(Data extracted from a collection)
--------------------------------

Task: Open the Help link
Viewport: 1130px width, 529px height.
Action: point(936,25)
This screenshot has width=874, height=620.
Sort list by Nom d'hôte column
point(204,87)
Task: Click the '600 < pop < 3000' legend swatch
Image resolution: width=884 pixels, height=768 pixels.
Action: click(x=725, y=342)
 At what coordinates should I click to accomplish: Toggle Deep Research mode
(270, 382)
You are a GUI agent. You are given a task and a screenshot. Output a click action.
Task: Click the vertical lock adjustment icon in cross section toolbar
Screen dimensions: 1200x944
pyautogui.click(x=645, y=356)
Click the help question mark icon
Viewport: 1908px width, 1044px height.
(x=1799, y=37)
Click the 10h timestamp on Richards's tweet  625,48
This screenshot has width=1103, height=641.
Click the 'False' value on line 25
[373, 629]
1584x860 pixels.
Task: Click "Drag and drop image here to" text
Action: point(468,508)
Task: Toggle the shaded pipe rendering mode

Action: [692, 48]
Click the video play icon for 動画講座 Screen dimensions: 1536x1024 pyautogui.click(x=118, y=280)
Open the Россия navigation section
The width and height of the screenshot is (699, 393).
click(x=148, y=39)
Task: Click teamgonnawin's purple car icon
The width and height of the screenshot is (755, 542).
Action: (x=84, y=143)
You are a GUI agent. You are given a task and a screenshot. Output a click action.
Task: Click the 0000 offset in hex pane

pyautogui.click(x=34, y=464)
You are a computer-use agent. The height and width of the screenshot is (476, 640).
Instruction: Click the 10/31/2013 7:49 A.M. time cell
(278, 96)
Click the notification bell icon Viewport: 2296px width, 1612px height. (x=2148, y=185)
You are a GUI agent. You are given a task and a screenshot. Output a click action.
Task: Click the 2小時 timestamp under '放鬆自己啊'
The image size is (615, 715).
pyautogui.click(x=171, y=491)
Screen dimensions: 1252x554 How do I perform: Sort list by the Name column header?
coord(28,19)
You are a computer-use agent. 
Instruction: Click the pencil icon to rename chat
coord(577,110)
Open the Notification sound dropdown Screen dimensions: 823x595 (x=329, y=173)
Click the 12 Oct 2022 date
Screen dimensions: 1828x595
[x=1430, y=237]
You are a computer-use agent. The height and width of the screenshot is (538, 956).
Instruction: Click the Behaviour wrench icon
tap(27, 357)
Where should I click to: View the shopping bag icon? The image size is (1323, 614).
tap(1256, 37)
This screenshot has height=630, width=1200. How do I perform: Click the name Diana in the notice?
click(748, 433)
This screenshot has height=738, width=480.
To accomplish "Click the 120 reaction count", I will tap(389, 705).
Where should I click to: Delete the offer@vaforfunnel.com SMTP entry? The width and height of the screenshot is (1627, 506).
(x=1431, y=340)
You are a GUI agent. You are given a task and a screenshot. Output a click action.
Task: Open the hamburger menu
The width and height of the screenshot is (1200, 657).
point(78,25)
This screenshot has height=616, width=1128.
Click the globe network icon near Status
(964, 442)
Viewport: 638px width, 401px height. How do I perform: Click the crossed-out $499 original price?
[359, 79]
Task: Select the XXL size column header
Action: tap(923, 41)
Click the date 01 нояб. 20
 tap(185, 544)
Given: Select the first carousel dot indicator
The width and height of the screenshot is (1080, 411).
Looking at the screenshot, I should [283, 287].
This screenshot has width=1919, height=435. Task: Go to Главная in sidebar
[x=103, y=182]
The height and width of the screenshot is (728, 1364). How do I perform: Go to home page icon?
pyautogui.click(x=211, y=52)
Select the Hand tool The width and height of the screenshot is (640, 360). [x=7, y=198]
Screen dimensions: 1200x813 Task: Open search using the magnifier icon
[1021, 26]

--------------------------------

WHAT YOU HAVE TO DO:
Each entry should be retyped exactly as given.

WRITTEN ANSWER:
Task: Open the Help link
Viewport: 1130px width, 529px height.
Action: point(936,25)
This screenshot has width=874, height=620.
Sort list by Nom d'hôte column
point(204,87)
Task: Click the '600 < pop < 3000' legend swatch
Image resolution: width=884 pixels, height=768 pixels.
Action: click(x=725, y=342)
 At what coordinates should I click to accomplish: Toggle Deep Research mode
(270, 382)
You are a GUI agent. You are given a task and a screenshot. Output a click action.
Task: Click the vertical lock adjustment icon in cross section toolbar
Screen dimensions: 1200x944
pyautogui.click(x=645, y=356)
Click the help question mark icon
Viewport: 1908px width, 1044px height.
(x=1799, y=37)
Click the 10h timestamp on Richards's tweet  625,48
This screenshot has width=1103, height=641.
Click the 'False' value on line 25
[373, 629]
1584x860 pixels.
Task: Click "Drag and drop image here to" text
Action: point(468,508)
Task: Toggle the shaded pipe rendering mode

Action: [692, 48]
Click the video play icon for 動画講座 Screen dimensions: 1536x1024 pyautogui.click(x=118, y=280)
Open the Россия navigation section
The width and height of the screenshot is (699, 393).
click(x=148, y=39)
Task: Click teamgonnawin's purple car icon
The width and height of the screenshot is (755, 542).
Action: (x=84, y=143)
You are a GUI agent. You are given a task and a screenshot. Output a click action.
Task: Click the 0000 offset in hex pane

pyautogui.click(x=34, y=464)
You are a computer-use agent. The height and width of the screenshot is (476, 640).
Instruction: Click the 10/31/2013 7:49 A.M. time cell
(278, 96)
Click the notification bell icon Viewport: 2296px width, 1612px height. (x=2148, y=185)
You are a GUI agent. You are given a task and a screenshot. Output a click action.
Task: Click the 2小時 timestamp under '放鬆自己啊'
The image size is (615, 715).
pyautogui.click(x=171, y=491)
Screen dimensions: 1252x554 How do I perform: Sort list by the Name column header?
coord(28,19)
You are a computer-use agent. 
Instruction: Click the pencil icon to rename chat
coord(577,110)
Open the Notification sound dropdown Screen dimensions: 823x595 (x=329, y=173)
Click the 12 Oct 2022 date
Screen dimensions: 1828x595
[x=1430, y=237]
You are a computer-use agent. The height and width of the screenshot is (538, 956).
Instruction: Click the Behaviour wrench icon
tap(27, 357)
Where should I click to: View the shopping bag icon? The image size is (1323, 614).
tap(1256, 37)
This screenshot has height=630, width=1200. How do I perform: Click the name Diana in the notice?
click(748, 433)
This screenshot has height=738, width=480.
To accomplish "Click the 120 reaction count", I will tap(389, 705).
Where should I click to: Delete the offer@vaforfunnel.com SMTP entry? The width and height of the screenshot is (1627, 506).
(x=1431, y=340)
You are a GUI agent. You are given a task and a screenshot. Output a click action.
Task: Open the hamburger menu
The width and height of the screenshot is (1200, 657).
point(78,25)
This screenshot has height=616, width=1128.
Click the globe network icon near Status
(964, 442)
Viewport: 638px width, 401px height. How do I perform: Click the crossed-out $499 original price?
[359, 79]
Task: Select the XXL size column header
Action: tap(923, 41)
Click the date 01 нояб. 20
 tap(185, 544)
Given: Select the first carousel dot indicator
The width and height of the screenshot is (1080, 411).
Looking at the screenshot, I should [283, 287].
This screenshot has width=1919, height=435. Task: Go to Главная in sidebar
[x=103, y=182]
The height and width of the screenshot is (728, 1364). How do I perform: Go to home page icon?
pyautogui.click(x=211, y=52)
Select the Hand tool The width and height of the screenshot is (640, 360). [x=7, y=198]
Screen dimensions: 1200x813 Task: Open search using the magnifier icon
[1021, 26]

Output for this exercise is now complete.